20 頼朝のストライクゾーン、頼朝の恋
世の中の大概の男性は女性が好きであろう。
好きなタイプは、個々に異なる。
容姿重視。性格重視。熟女がよい。若い娘がよい。
容姿に重きを置くとしても美人タイプが好き、可愛いタイプが好きと人によって好みは異なるであろうし、そもそも美人、可愛さの基準も各人各様である。
性格のよさが外面に滲みでてその容姿を美しくしている、というケースも多いであろう。
さて、では頼朝は、どうであろうか。
平たく言えば
「何でもござれ」
なのであった。
華やかな美女が好き、たおやかな美女が好き。
客観的には美女とは評されていない女性についても、頼朝は、その女性個々の美しさを見出す。
対象年齢の範囲も広く、
性格についても、儚げな女性も、勝ち気な女性も好きなのであった。
それだけに正妻、政子の嫉妬深さには閉口していたが、それとて、その嫉妬深さを愛でて、政子を怖がる振りをしているのかもしれなかった。
頼朝はかつて義時に
ー 儂は、経ばかり読んできたから、この世は仮の姿、何がどうなろうと大したことではない、そう思っておる。
などと宣っていたが、こと女性に関してはとんでもない話。俗の極みなのであった。
源頼朝、四十三歳は、要は
「ニヒルを気取ったエロオヤジ」
なのであった。
そんな頼朝であったが、葛西清重の妻、能子には特別な感情を持っていた。
葛西清重の館で、能子が夜伽に侍ったのは、もう九年も前のこと。その時、能子は十九歳。秀麗な美貌だった。

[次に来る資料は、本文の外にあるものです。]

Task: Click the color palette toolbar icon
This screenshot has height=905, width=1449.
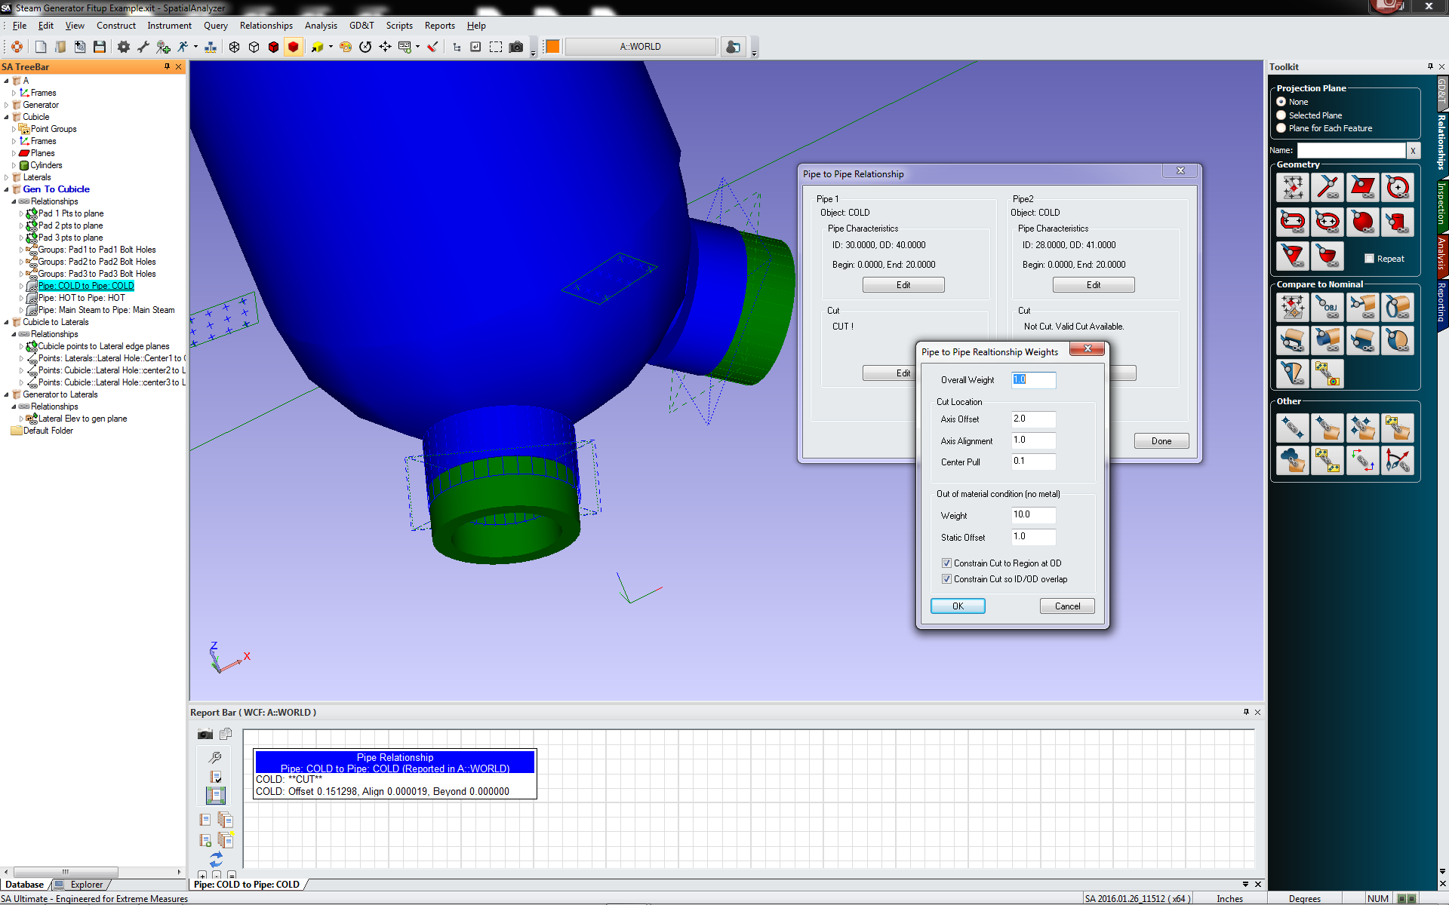Action: [x=346, y=47]
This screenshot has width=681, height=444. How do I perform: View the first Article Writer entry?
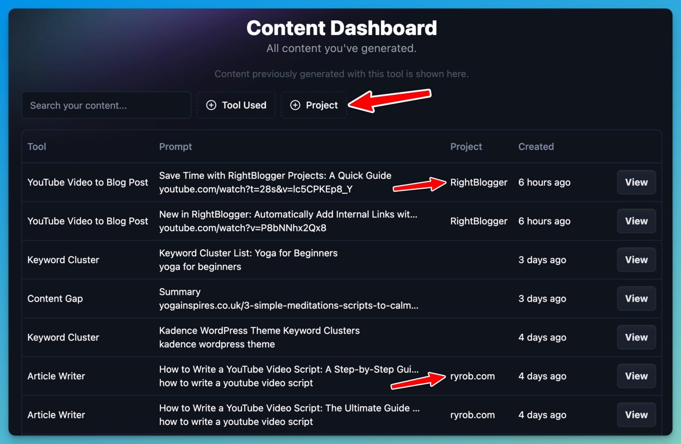click(x=636, y=376)
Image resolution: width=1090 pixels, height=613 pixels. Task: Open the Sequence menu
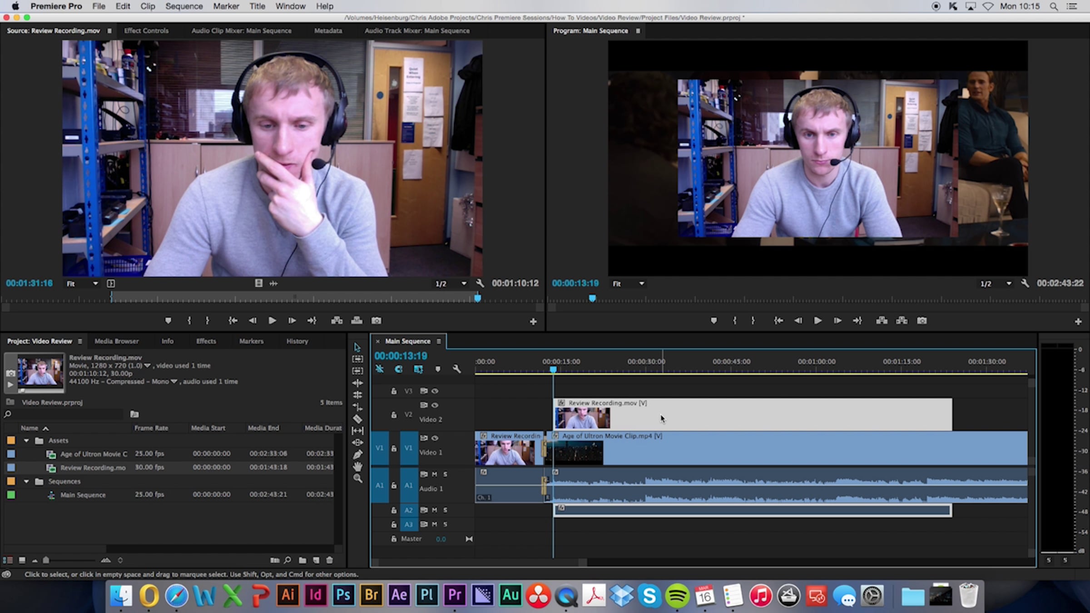click(183, 6)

清重のもてなしは頼朝を喜ばせたが、夜伽に差し出された当人はどんな気持ちだろうかと、頼朝は、その心を慮った。
が、そのたおやかな風情に似ず、能子は明るかった。
寝間に入ってきた能子は、
ー 高貴なお方にこのように侍らせていただき大変な名誉と思っております。
と、ハキハキと言上したあと、恐れ入っている風もなくにっこりと微笑んだ。
そのあとの時間でも、合間、合間に、寝物語は弾んだ。
その話の中で、
能子と清重が、仲睦まじく、お互いを深く愛し合っている、ということが頼朝にはよく分かった。
頼朝は、清重に対し、妬ましいような気持ちになった。
多くの女性との経験が豊富な頼朝にとっても、これほどの楽しさを感じたそれは、他に記憶がないほどであった。

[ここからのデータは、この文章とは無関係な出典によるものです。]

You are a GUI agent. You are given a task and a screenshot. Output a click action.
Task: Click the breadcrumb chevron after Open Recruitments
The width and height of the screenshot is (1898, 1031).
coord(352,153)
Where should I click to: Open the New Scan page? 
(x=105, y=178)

それからの頼朝はおりにふれ能子のことを思い出し、またあの夜のようなことがあれば。
と念じた。
ー 三郎に素直に願えば、あるいは。
頼朝は、そうも思ったが出来なかった。
能子は、あの夜、誉れと言いつつもそこには、
「今宵ひと夜の」との形容詞がついていた。
能子が何を言いたいかは、察することができた。
その意あるところを汲まず、三郎に、再びの夜を望めば、能子は、儂のことをただの野暮天、あるいは汚らわしき好き者と軽蔑するであろう。
頼朝は、能子にどう思われるかを案じぬいた。
そう、頼朝は、能子に恋していたのであった。
ー お主らを死地に向かわせるわけにはいかぬ。
そう言いかけた頼朝は、その言葉をのんだ。
ー もし、この地で、三郎がその命を散らすようなことありせば、あの能子を我が物とするは、容易きこととなる。
頼朝は、葛西三郎清重らの望みを受け入れた。
人妻バテシバを得るために、その夫ウリヤを激戦地に向かわせたダビデ王と同様のことを、頼朝も行なってしまったのであった(出典、旧約聖書)。